Los lunísticos, por ejemplo, si notaban que unos enamorados planeaban salir en una cita romántica, para acondicionarles el ambiente, les pedían a los centellistas (escenógrafos sistemasolarenses responsables de mantener encendidas las luces de las estrellas) gas para llevarlo al núcleo de la Luna y encenderlo allí, logrando que la misma adquiera un tono azulado, cursi. Por otra parte, cuando estos escenógrafos consideraban que era necesario recordar a los humanos que la belleza estaba en la vieja naturaleza y no en sus joviales edificaciones y tecnologías, les hacían saber a los demás sistemasolarenses que removerían la Luna de su eje y que no se preocuparan -pues no iba a ocurrir ninguna catástrofe-, porque lo que querían era acercarla a la Tierra, volverla “más grande” visualmente y, de esa manera, los terrícolas se reunirían a observarla.

Los escenógrafos lunísticos comprendían que en períodos de sequía, los seres humanos no deseaban ver el cielo estrellado, por lo tanto, tampoco a la Luna, porque eso significaba para ellos que al otro día iba a salir el sol. Entonces, cuando querían anunciarles que al día siguiente llovería, les peticionaban a los meteorólogos, más precisamente a los nebulosos, que les otorgaran un poco de agua que usaban para fabricar nubes, así ellos la esparcirían alrededor del cuerpo celeste y luego provocarían pequeños movimientos, simulando un escarceo.

Para cuando el lunístico cesó de hablar, él y Soley ya estaban en el sitio donde habían comenzado el paseo. Se encontraban sobre una pequeña ciudad argentina, llamada Posadas, de donde era la muchacha.

— ¿Te das cuenta, no, que ni ahí se puede decir que esto es trabajo? — opinó el escenógrafo, expeliendo orgullo, satisfacción, gratificación con sus palabras, impregnando el ambiente como si recién se hubiera puesto una fragancia.

— ¡¡¡Decir trabajo queda corto!!! — asintió Soley, efusivamente.

—Para mí sería un pasatiempo.

Ambos permanecieron callados después.
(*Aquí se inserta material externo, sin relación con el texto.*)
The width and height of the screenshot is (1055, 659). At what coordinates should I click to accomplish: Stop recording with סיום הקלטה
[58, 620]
Terminando de sentir el perfume. El sistemasolarense, luego, dijo:

— Bueno, vos estás acá porque se necesita gente nueva de vez en cuando para que haya nuevas ideas, ¿no? Para que no hagamos siempre las mismas cosas. Todo el tiempo hay que reinventar formas para que los hombres no dejen de entretenerse con la naturaleza, y también hay que ambientar sus vivencias. O sea que sería feo su mundo si no estuviéramos nosotros, los escenógrafos, ¿no?

— Mirá— le contestó Soley. — Yo no quiero quedarme acá porque me gusta vivir allá abajo. Allá duermo, leo, como, miro la tele, escucho música en mi celular nuevo. Estoy con mi hermano y mi mamá, le tengo a mi gatito negrito. ¿Qué más hago? Busco trabajo cada tanto, estudio…
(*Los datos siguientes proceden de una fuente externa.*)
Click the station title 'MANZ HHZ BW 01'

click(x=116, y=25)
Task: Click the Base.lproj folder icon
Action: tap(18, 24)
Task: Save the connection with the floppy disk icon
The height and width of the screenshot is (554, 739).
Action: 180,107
“Y no me malentiendas, yo creo que es muy lindo lo que hacen. Pero, ¿no se dan cuenta de que están todo el tiempo pendientes de las personas? Les arman el escenario solo para mirar cómo actúan. ¡Y eso es lo peor que hay!

Tras sus dichos, la joven se trasladó hasta el borde del astro, para después arrojarse desde allí, con dirección a la Tierra. Cubrió sus ojos con los párpados y se rindió a la caída, al vuelo decreciente. Ulteriormente, se despertó. Apenas lo hizo, se sintió comprimida. Es que ahora se hallaba en un pasillo estrecho, en medio de una masa desmenuzable color marrón-rojizo. Con sus manos intentó sacarla de su alrededor para poder moverse. Al tocarla, sintió resequedad, suciedad. Así, se dio cuenta de que eso era tierra. ¡Que estaba debajo de la tierra!
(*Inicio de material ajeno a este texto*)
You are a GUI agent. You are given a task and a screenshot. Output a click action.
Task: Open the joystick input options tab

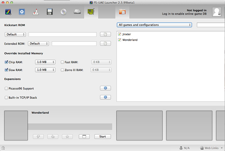click(x=36, y=12)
La desesperación la llevó a escarbar compulsivamente todo lo que tenía sobre ella. A medida que lo hacía, iba moviéndose con mayor libertad, avanzando. Más adelante, cuando logró salir de esa inusual zona, descubrió una suerte de amplio salón, con decenas y decenas de ataúdes. La imagen le robó una ración de aire de sus pulmones. Pero no tanto como el enterarse después de que su cuerpo era igual al del escenógrafo lunístico.

El inevitable destino de los seres humanos, tras perecer, era reencarnar; o bien, convertirse en escenógrafos sistemasolarenses o terrenales. Soley se había transformado en lo segundo (del tipo supraterrenal), luego de haber rechazado formar parte de los escenógrafos de la Luna. Su misión ahora era generar nuevos seres vivos, abonando la tierra con compuestos extraídos de los cadáveres que debía recibir.

El cuento forma parte del libro “Para unos son piedras; para otros, geodas”, publicado en enero de 2019.